Die Krise der Linken

Nach einer Reihe von Wahlniederlagen befindet sich die Linke weltweit in der Krise. Um sie zu überwinden empfehlen einige Linke die Rückkehr zu den historischen Wurzeln ihrer Parteien. Andere sprechen sich dafür aus, die alten Mythen über Bord zu werfen und einen kühnen Schritt vorwärts zu wagen.

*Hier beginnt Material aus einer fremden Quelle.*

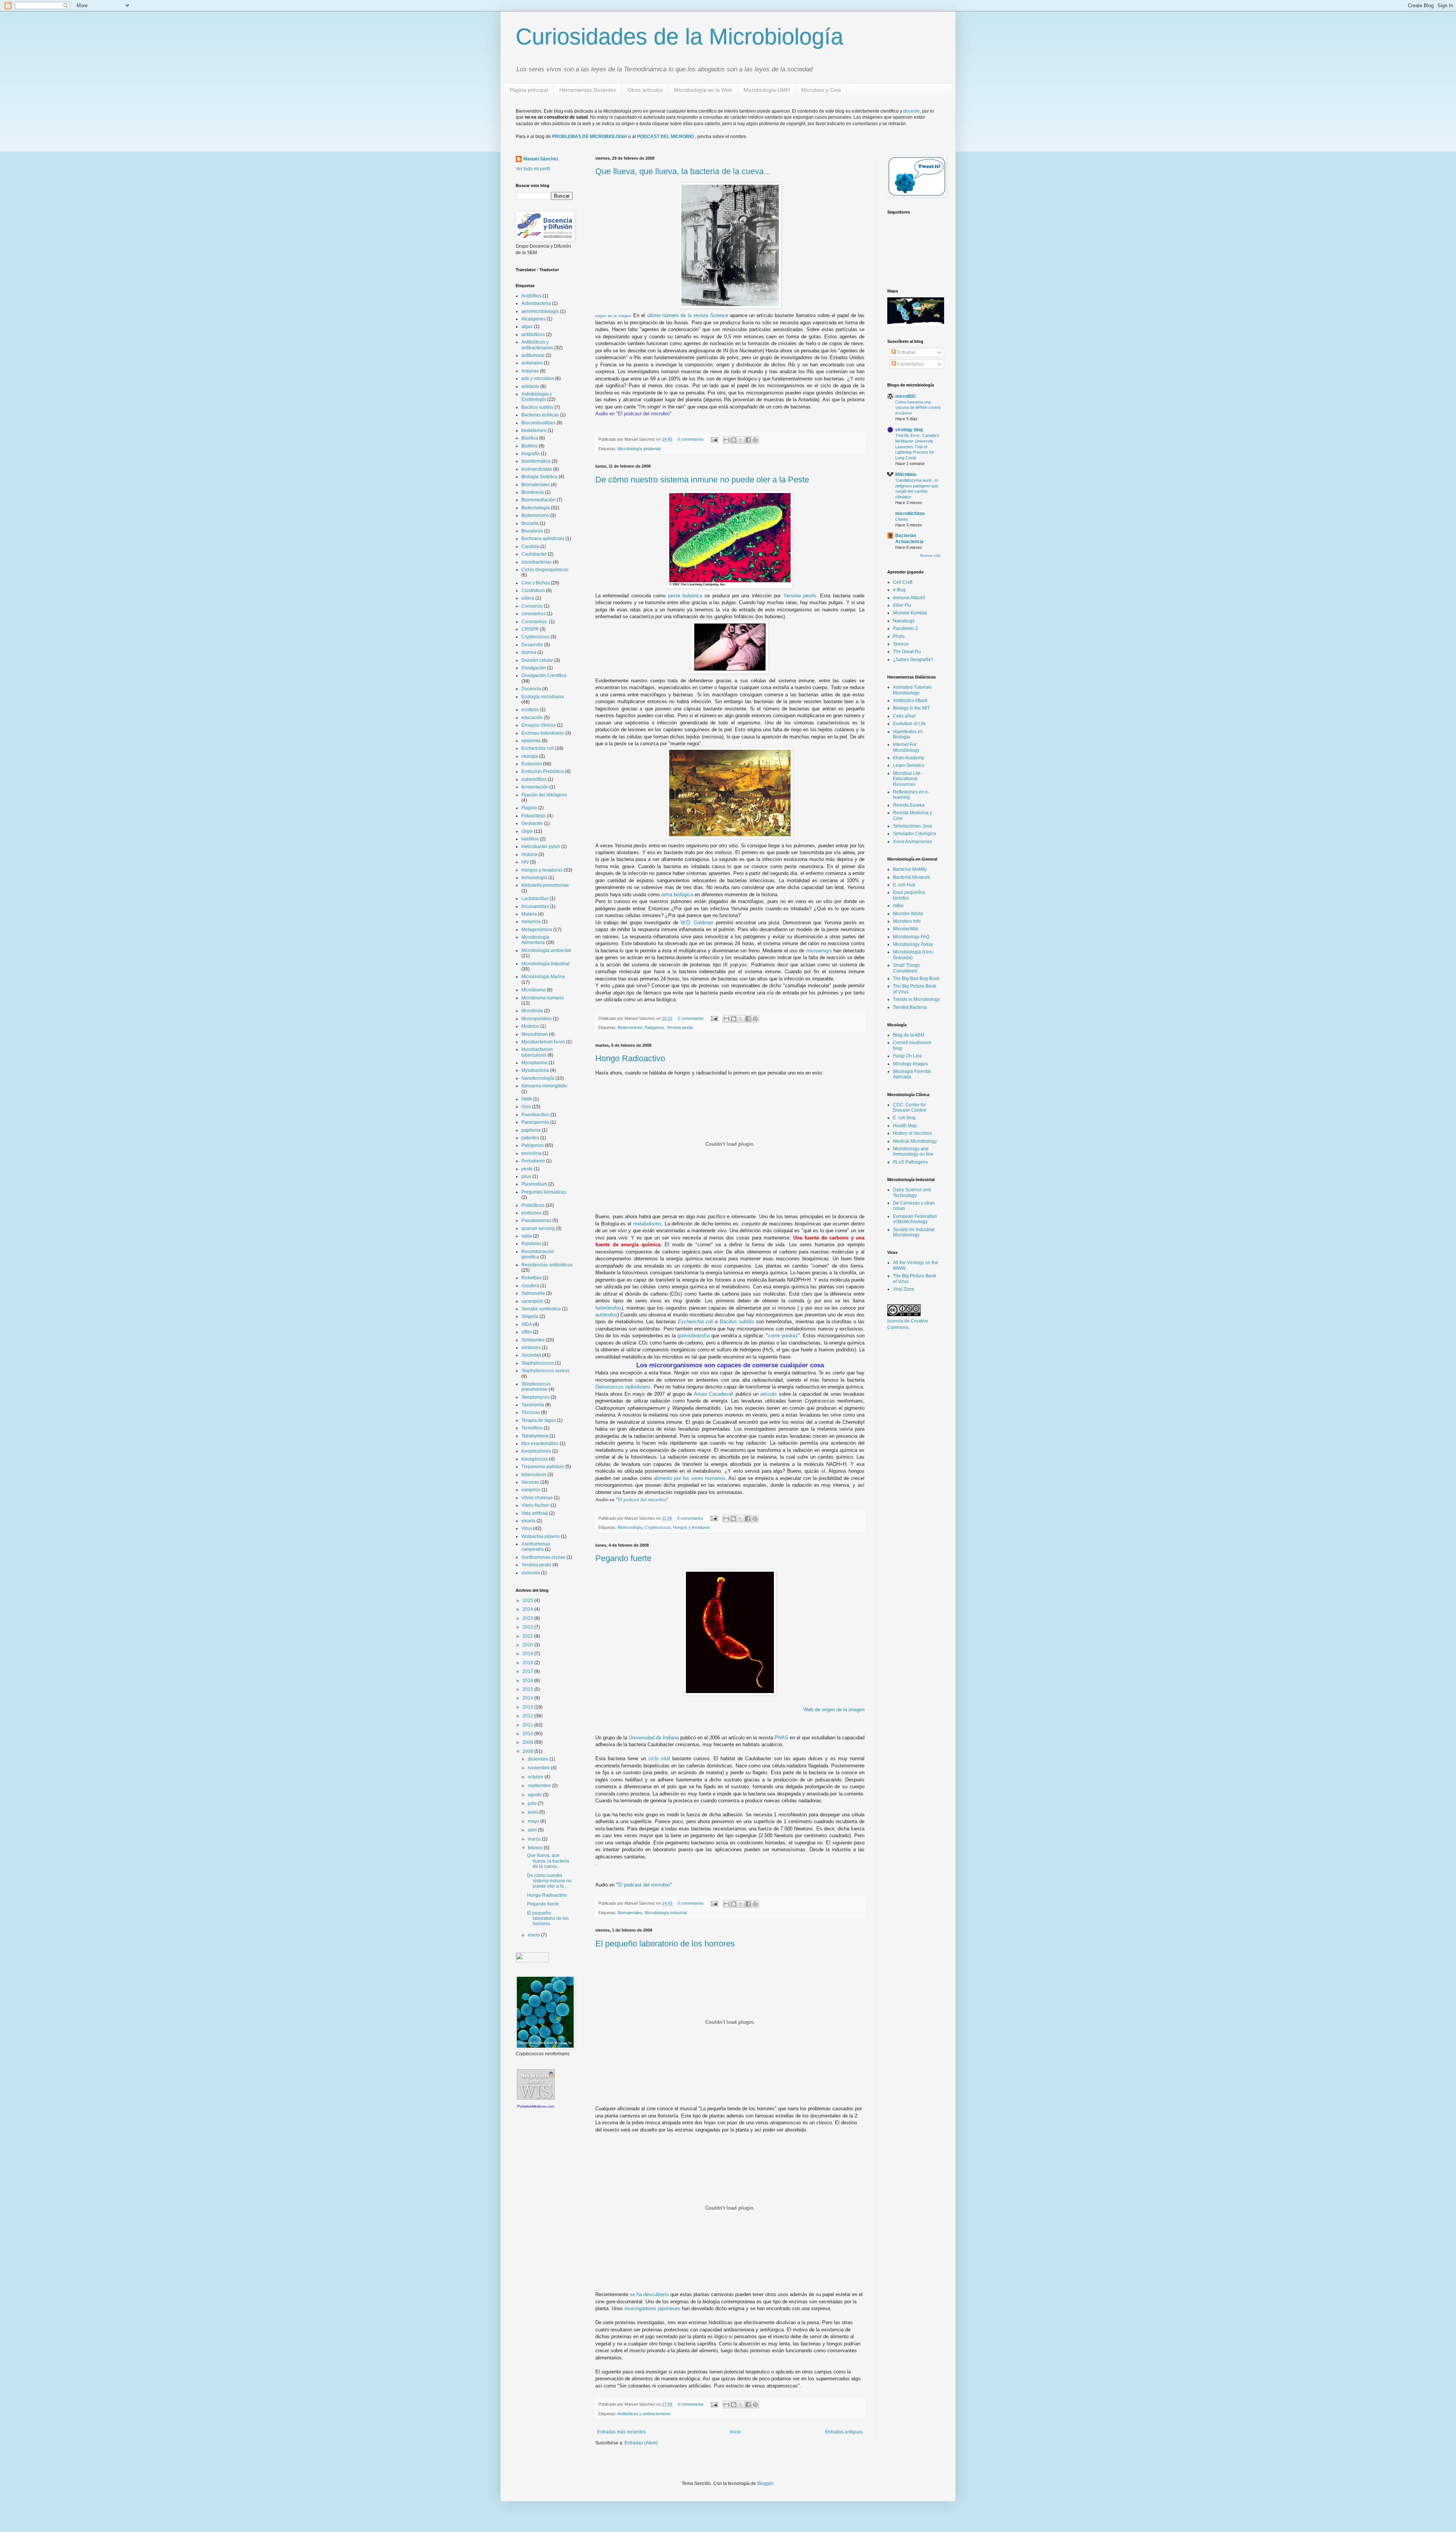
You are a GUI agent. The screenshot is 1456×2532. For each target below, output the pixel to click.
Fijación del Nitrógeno (544, 795)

Diese Debatte wird nicht nur in Frankreich nach der Niederlage der Sozialisten bei den Wahlen im April letzten Jahres geführt. Sie prägt auch die politische Situation in den USA nach der Wahlniederlage der Demokraten bei den Kongresswahlen im letzten November. Beide Parteien stehen vor dem gleichen Dilemma und das ist auch genau mein Punkt: Die Linke befindet sich in einer tiefen, fundamentalen Krise.

In der Vergangenheit hatte die Linke ihre eigene Ideologie und ihre eigene Wirtschaftstheorie. Der grundlegende wirtschaftliche Mechanismus, der den Lauf der Welt bestimmte, war der Verteilungskampf zwischen Arbeitern und Kapitalisten. Mit dieser Weltanschauung - ,,wir gegen die anderen" - war es auch nicht schwer breite Wählerschichten, von den völlig Entrechteten bis hinauf zur Mittelklasse zu gewinnen. Jedenfalls waren es mehr als nötig, um der Linken bequeme Mehrheiten bei Wahlen zu sichern.